Copy out the data verbatim, from the line containing "Choose the 7D" through the line containing "The height and width of the screenshot is (227, 860).", inclusive.

--- PROVIDED ENTRIES ---
--
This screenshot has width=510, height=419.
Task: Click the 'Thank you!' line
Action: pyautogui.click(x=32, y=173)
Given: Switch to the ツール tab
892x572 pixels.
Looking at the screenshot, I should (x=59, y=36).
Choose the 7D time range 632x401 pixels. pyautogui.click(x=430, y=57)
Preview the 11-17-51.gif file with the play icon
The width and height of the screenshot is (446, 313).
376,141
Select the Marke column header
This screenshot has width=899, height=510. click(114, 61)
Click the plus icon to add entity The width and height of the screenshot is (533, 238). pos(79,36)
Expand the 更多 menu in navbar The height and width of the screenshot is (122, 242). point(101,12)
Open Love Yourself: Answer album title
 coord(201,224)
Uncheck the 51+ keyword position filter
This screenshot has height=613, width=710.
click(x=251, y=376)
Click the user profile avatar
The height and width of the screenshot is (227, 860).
--
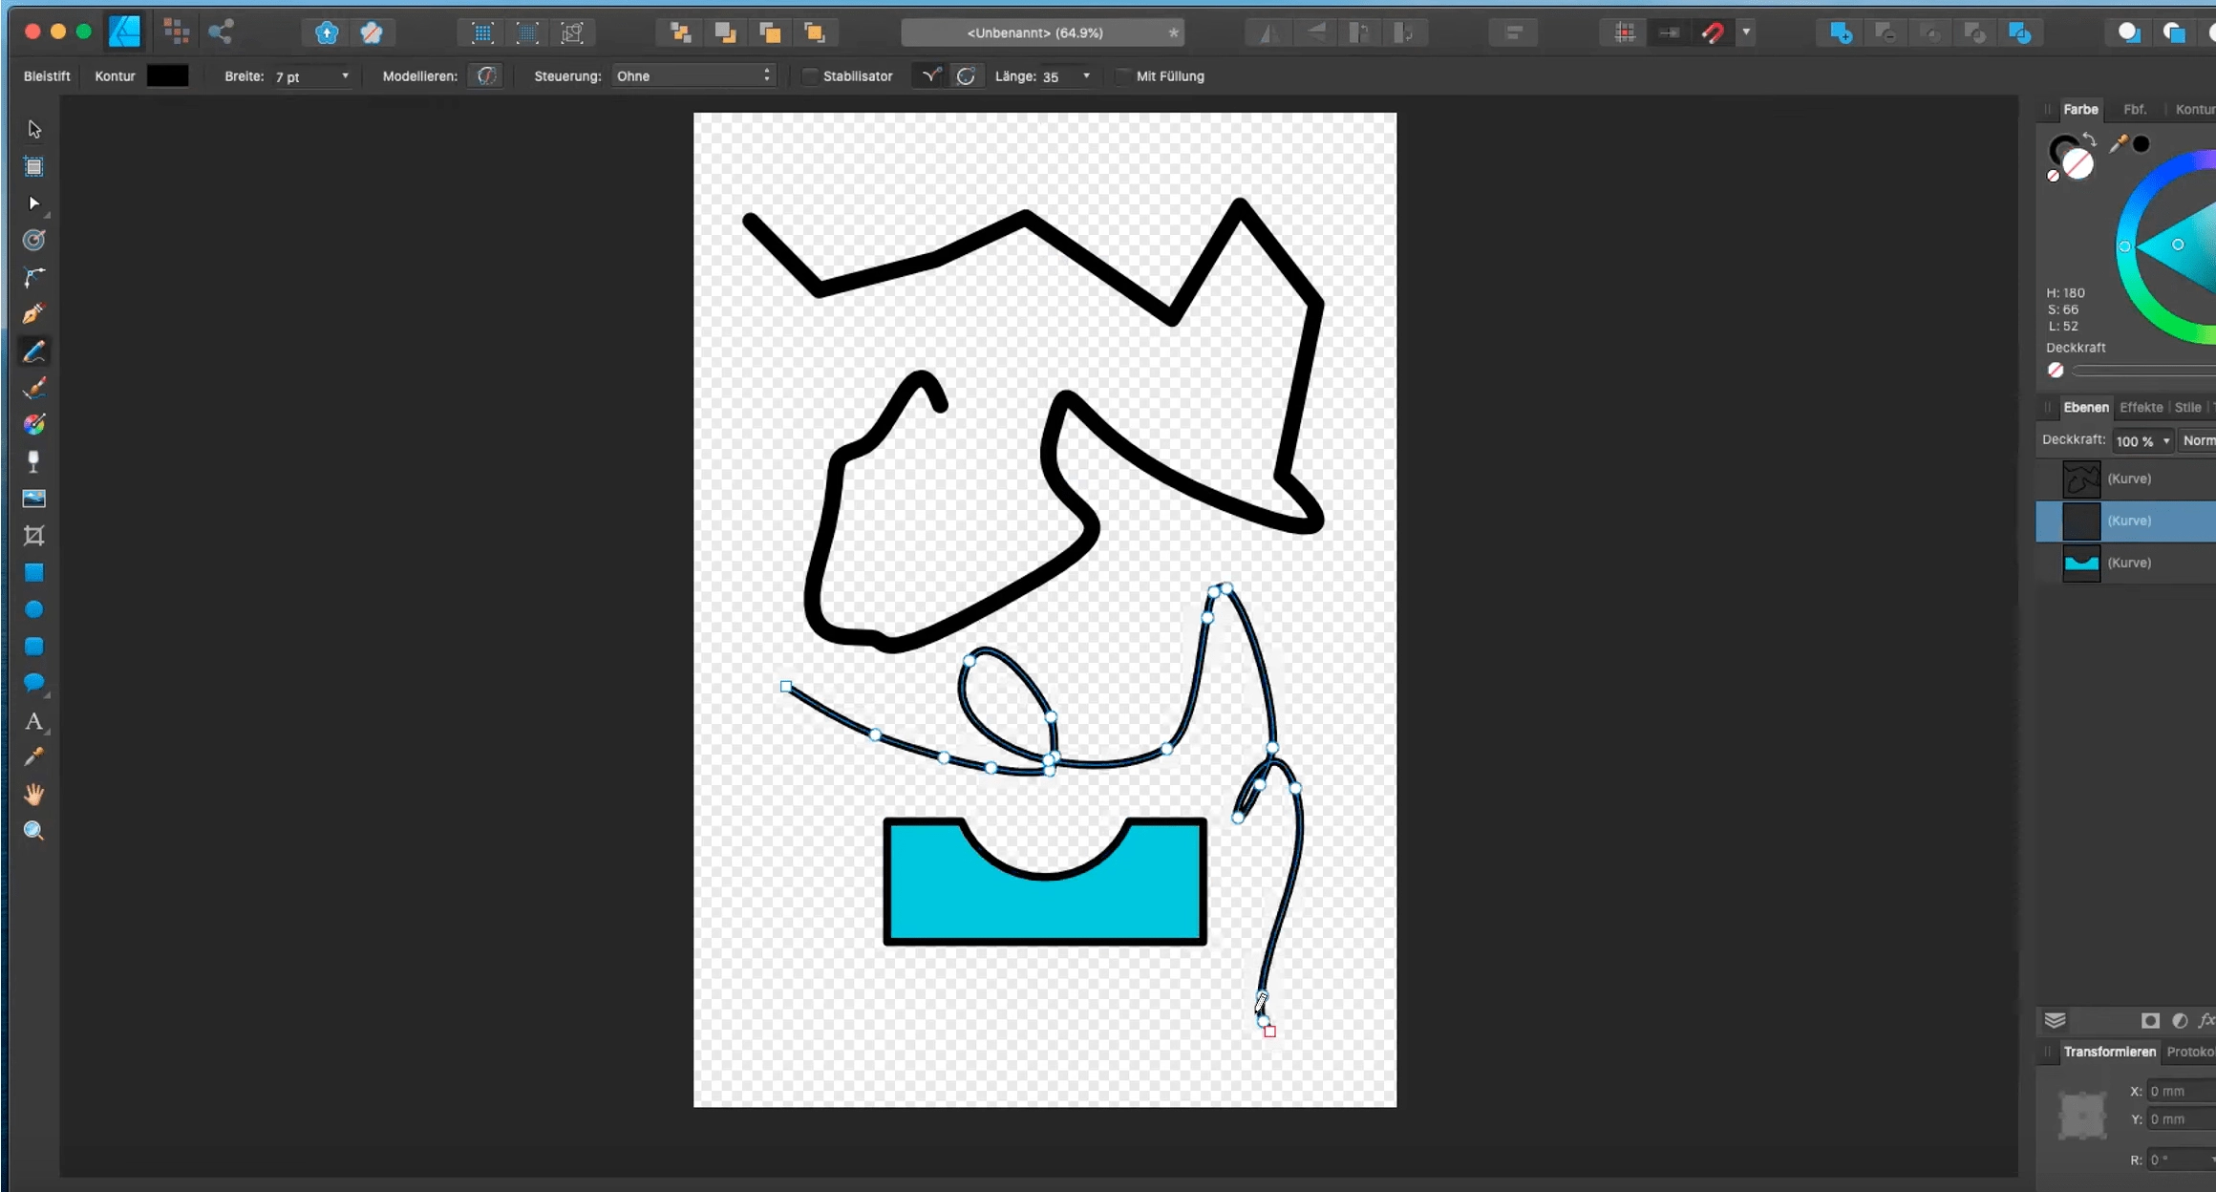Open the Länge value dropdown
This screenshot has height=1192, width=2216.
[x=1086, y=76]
--
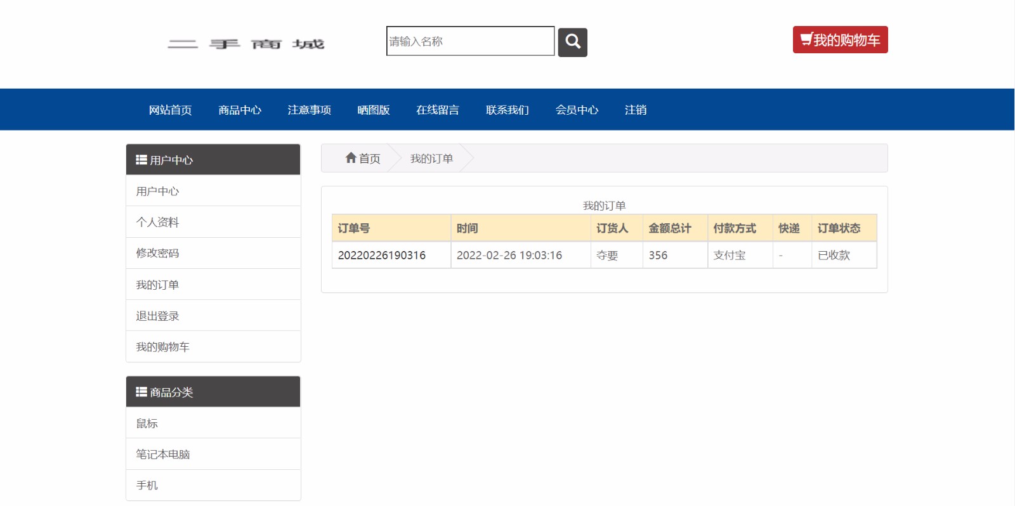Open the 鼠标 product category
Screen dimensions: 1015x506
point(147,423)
--
--- RESPONSE ---
Choose the 7D time range 632x401 pixels. pyautogui.click(x=430, y=57)
Preview the 11-17-51.gif file with the play icon
The width and height of the screenshot is (446, 313).
376,141
Select the Marke column header
This screenshot has width=899, height=510. click(114, 61)
Click the plus icon to add entity The width and height of the screenshot is (533, 238). pos(79,36)
Expand the 更多 menu in navbar The height and width of the screenshot is (122, 242). point(101,12)
Open Love Yourself: Answer album title
 coord(201,224)
Uncheck the 51+ keyword position filter
This screenshot has height=613, width=710.
click(x=251, y=376)
Click the user profile avatar
The height and width of the screenshot is (227, 860).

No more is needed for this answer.